Next time you’re in a crowd, think about this:

One-third of the people around you may be infected with tuberculosis (TB). Ten percent of those folks could develop the disease themselves. Then they might infect others.

On March 24, World Tuberculosis Day, health organizations everywhere want you to understand that diagnosis and treatment of this disease must improve. StopTB.org, an international consortium of 1,300 health, research and government institutions, advocates “Reach, Treat, Cure Everyone,” a strategy to increase the rates of diagnosis, treatment and cure for people who are infected with the widespread TB bacterium.

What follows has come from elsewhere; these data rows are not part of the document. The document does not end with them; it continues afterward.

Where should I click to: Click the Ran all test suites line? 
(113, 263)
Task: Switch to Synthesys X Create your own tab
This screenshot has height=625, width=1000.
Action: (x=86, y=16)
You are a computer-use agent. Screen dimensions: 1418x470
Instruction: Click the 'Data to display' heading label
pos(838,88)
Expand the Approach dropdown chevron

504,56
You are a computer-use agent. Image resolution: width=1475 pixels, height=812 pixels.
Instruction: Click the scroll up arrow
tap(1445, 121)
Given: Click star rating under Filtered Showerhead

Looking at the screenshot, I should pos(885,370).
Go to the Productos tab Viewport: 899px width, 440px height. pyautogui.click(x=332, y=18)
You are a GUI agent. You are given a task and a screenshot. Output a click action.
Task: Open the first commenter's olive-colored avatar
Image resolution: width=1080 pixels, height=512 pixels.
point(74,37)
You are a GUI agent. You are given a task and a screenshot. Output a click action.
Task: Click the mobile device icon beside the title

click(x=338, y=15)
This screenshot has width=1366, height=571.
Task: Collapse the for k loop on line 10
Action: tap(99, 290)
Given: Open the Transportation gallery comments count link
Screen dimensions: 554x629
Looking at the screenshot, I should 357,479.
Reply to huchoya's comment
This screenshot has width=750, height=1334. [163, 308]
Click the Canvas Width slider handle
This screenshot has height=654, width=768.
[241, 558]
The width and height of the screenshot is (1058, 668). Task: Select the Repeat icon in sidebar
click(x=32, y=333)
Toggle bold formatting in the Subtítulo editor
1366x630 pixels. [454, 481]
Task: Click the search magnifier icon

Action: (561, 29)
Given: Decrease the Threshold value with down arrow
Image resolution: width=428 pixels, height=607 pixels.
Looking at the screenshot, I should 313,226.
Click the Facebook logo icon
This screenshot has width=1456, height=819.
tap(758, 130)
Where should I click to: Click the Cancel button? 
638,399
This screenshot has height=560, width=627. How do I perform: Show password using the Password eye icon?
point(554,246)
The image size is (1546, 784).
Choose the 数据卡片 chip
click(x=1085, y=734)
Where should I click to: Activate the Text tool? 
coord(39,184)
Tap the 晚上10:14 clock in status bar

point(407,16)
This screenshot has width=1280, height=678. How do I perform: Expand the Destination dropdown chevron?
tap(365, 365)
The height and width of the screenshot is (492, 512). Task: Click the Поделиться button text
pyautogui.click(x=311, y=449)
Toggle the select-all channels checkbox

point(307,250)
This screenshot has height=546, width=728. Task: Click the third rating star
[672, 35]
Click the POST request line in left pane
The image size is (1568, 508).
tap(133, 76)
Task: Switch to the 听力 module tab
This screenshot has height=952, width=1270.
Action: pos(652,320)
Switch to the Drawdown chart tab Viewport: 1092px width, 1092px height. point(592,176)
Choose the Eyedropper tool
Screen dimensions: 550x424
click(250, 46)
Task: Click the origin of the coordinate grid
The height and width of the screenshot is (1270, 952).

People frequently are not diagnosed because the symptoms — cough, fever and weight loss — can be mild for many months. People fail to get proper care, they remain infectious, and they pass the disease to other people.

Information on tuberculosis (State Dept./Jamie McCann)
(State Dept./Jamie McCann)

This disease is as old as recorded history, but StopTB.org reports progress in stopping it. Tens of millions were cured between 1990 and 2015 as the TB death rate dropped 47 percent.

StopTB.org has a plan to keep this progress going and eliminate TB as a global public health problem by 2050.

The organization works in more than 100 countries, with support from U.S.-based organizations such as the Centers for Disease Control and Prevention, the U.S. Agency for International Development, the U.S. Air Force, Catholic Relief Services, Children International and others.